== TUGAS YANG DIMINTA ==
(1) Menurut teks tentang eutanasia, pada tahun berapa permohonan eutanasia pertama di Indonesia diajukan kepada negara?
(2) Tuliskan lanjutan teks tentang eutanasia, mulai dari kalimat sesudah kalimat terakhir yang ditampilkan.

== TEKS LATIHAN ==
Eutanasia
Vs Etika
Joseph Henricus Gunawan, PEMERHATI MASALAH ETIKA MEDIS,
ALUMNUS UNIVERSITY OF SOUTHERN QUEENSLAND
(USQ), AUSTRALIA
Sumber
: SINAR HARAPAN, 13 Januari 2012
Permohonan suntik mati (eutanasia) keluarga
miskin Kardjali Karsoud (69) berkaitan dengan sakit kanker payudara yang
diderita istrinya, Samik (52), tidak terkabul dan tidak terwujud karena pada
tanggal 12 Desember 2011, akhirnya Pemerintah Kota Surabaya mengangsur
tunggakan jamkesda berobat warga miskin ke RSUD Dr Soetomo senilai Rp 38
miliar.
Pemkot Surabaya berutang Rp 58 miliar. Kasus
ini menarik, karena di dunia eutanasia masih menjadi perdebatan etika dan
moral, tidak terkecuali di Indonesia. Permohonan eutanasia pertama di
Indonesia diajukan kepada negara pada tahun 2004.
Hippocrates (460-370 SM) adalah ahli fisika
dari Yunani kuno dan dikenal sebagai Bapak Kedokteran, pertama kali menggunakan
istilah eutanasia pada Sumpah Hippocrates (Hippocratic Oath) pada tulisan dan
risalahnya yang berbunyi: “Saya tidak akan menyarankan dan atau memberikan obat
yang mematikan kepada siapa pun, meskipun telah dimintakan untuk itu.”
Dalam bukunya De Vita Caesarum (The Lives of
the Caesars atau The Twelve Caesars), sejarawan dan penulis biografi Romawi,
Gaius Suetonius Tranquillus (69-122) menguraikan secara terperinci bahwa
eutanasia adalah “mati cepat tanpa derita”. Sementara itu, Philo (20-50 SM),
filsuf kelahiran Alexandria menginterpretasikan eutanasia sebagai mati dengan
tenang dan baik.
Terminologi eutanasia berasal dari bahasa
Yunani ?? (eu) yang artinya baik, indah, bagus, dan q?natoV (thanatos) berarti
kematian. Dipandang dari segi etimologis, eutanasia berarti kematian yang baik,
menyenangkan atau bahagia.

== ITEM YANG DISEDIAKAN ==
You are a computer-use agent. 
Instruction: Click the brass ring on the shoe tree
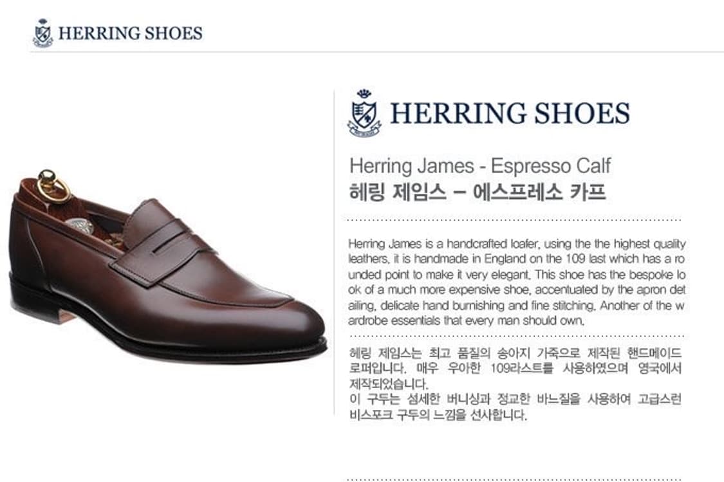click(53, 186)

==

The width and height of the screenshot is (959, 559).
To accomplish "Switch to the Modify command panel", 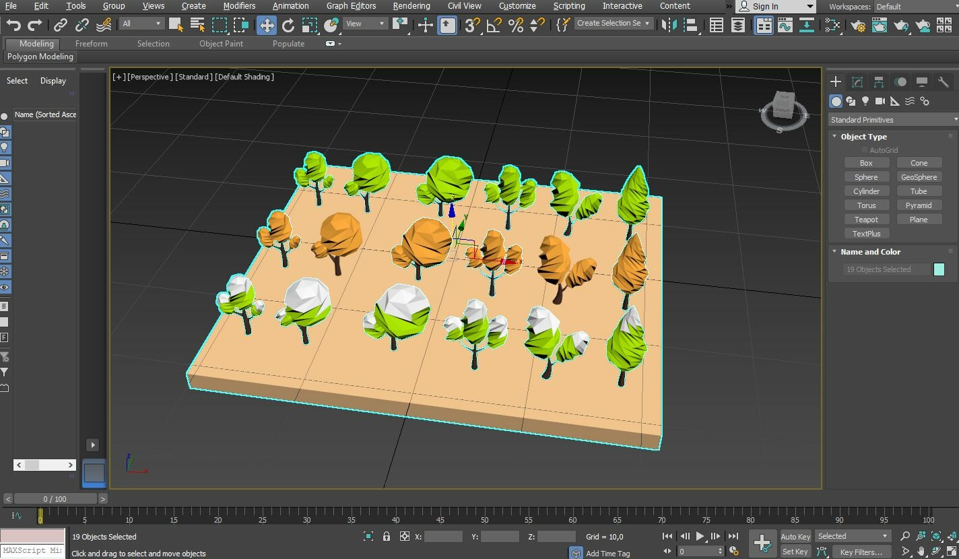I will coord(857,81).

== JAWABAN LATIHAN ==
(1) Pada tahun 2004.

(2)
Eutanasia atau mercy killing yang berarti
pembunuhan secara sengaja atas pasien yang sakit sangat parah, menderita, tanpa
harapan hidup, dan menjelang maut menjemput untuk mengakhiri hidup pasien atas
permintaannya sendiri atau bantuan yang diberikan kepada pasien untuk mati
dengan tenang atas permintaannya sendiri, dengan menggunakan zat-zat yang
mematikan atau sarana-sarana lain, seperti menghentikan mesin penunjang dan
penyambung kehidupan (alat-alat life support) dengan teknologi medis yang
canggih, seperti alat pernapasan (respirator), ventilator, mesin jantung, dan
paru-paru.
Alasan yang paling mendasar untuk eutanasia
adalah menghindari rasa sakit serta membebaskan penderitaan akut yang biasanya
dari natur fisik.
Hak Legal
Samuel D Williams (1870) dan Lionel
Tollemache (1873) telah menerbitkan dua karangan yang berisikan argumentasi
bahwa ketika pasien menderita penyakit yang tidak dapat disembuhkan dan meminta
agar kehidupan pasien diakhiri, dokter mempunyai hak legal untuk membantu
pasien yang kesakitan.
Profesor hukum di The University of San
Diego, Yale Kamisar, menemukan kontradiksi bahwa pasien dalam keadaan kesakitan
yang tak tertahankan tidak cukup rasional berpikir jernih untuk memilih
kematian dirinya sendiri.
Pandangan itu berkesesuaian dengan Olga
Lelacic, profesor hukum dari University of Split, Kroasia dalam karyanya, L
eutanasie demande, bahwa: “Dalam kenyataannya seorang pasien yang meminta kepada
dokter untuk memperpendek atau mengakhiri hidupnya, sebenarnya tidak ingin
mati, namun ingin menghentikan dan lepas dari penderitaan karena penyakitnya.”
Menurut Bonnie Steinbock, profesor bioethics
dan filsafat dari Universitas Albany, New York, terdapat dua keadaan ketika
penghentian dan pengakhiran perawatan untuk mempertahankan kehidupan tidak
dapat disamakan dengan membiarkan mati secara sengaja.
Pertama, berkaitan dengan penghargaan dokter
terhadap hak pasien untuk menolak perawatan dan untuk bebas dari campur tangan
yang tidak dapat dibenarkan.
Kedua, terkait dengan mengakhiri perawatan
alat bantu khusus yang dianggap memberikan keuntungan sedikit saja bagi si
pasien. Keputusan juga tergantung dari harapan akan manfaat sesungguhnya bagi
pasien, karena dokter tidak dimandati tugas untuk melakukan apa yang tidak
bermanfaat.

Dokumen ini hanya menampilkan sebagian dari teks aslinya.